Past history shows some correlation between the ratio and the share market. 2008 saw Sensex decline by 38%, when this ratio crossed the 100 mark. Also, the market has bounced back sharply when this ratio was low.

The Warren Buffett Indicator Suggests Indian Equity Market Is Overvalued

The basic assumption in this ratio is that whenever the GDP of the country grows, the market performance will reflect it. Also, when stocks do well, it can be extrapolated to assume the Indian economy is doing well.

In news from banking sector, as per an article in The Livemint, credit rating agency Moody's placed Punjab National bank (PNB) under review for downgrade following the biggest scam in the country's banking sector to the tune of Rs 113.4 billion.

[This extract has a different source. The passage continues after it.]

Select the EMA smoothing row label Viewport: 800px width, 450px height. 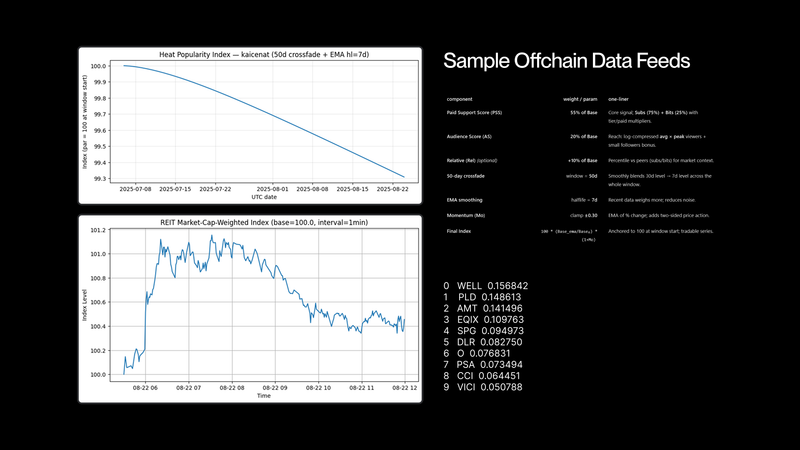(465, 199)
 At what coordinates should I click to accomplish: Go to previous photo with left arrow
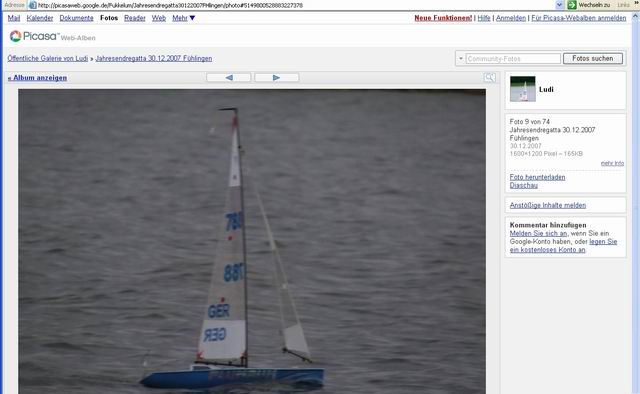pyautogui.click(x=229, y=78)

The agency has a Baa3/P-3 rating on the bank now while it has a Baa3 rating on its foreign currency issuer rating. It has also placed the bank's baseline credit assessment (BCA) and adjusted BCA of Ba3 and the counterparty risk assessment (CRA) rating of Baa3(cr)/P-3(cr) under review for downgrade.

The bank stated that the primary driver for rating action is the risk of weakening standalone credit profile of PNB, as a result of a number of fraudulent transactions through fake letters of undertakings to other lenders worth US$1.8 billion over the past many years.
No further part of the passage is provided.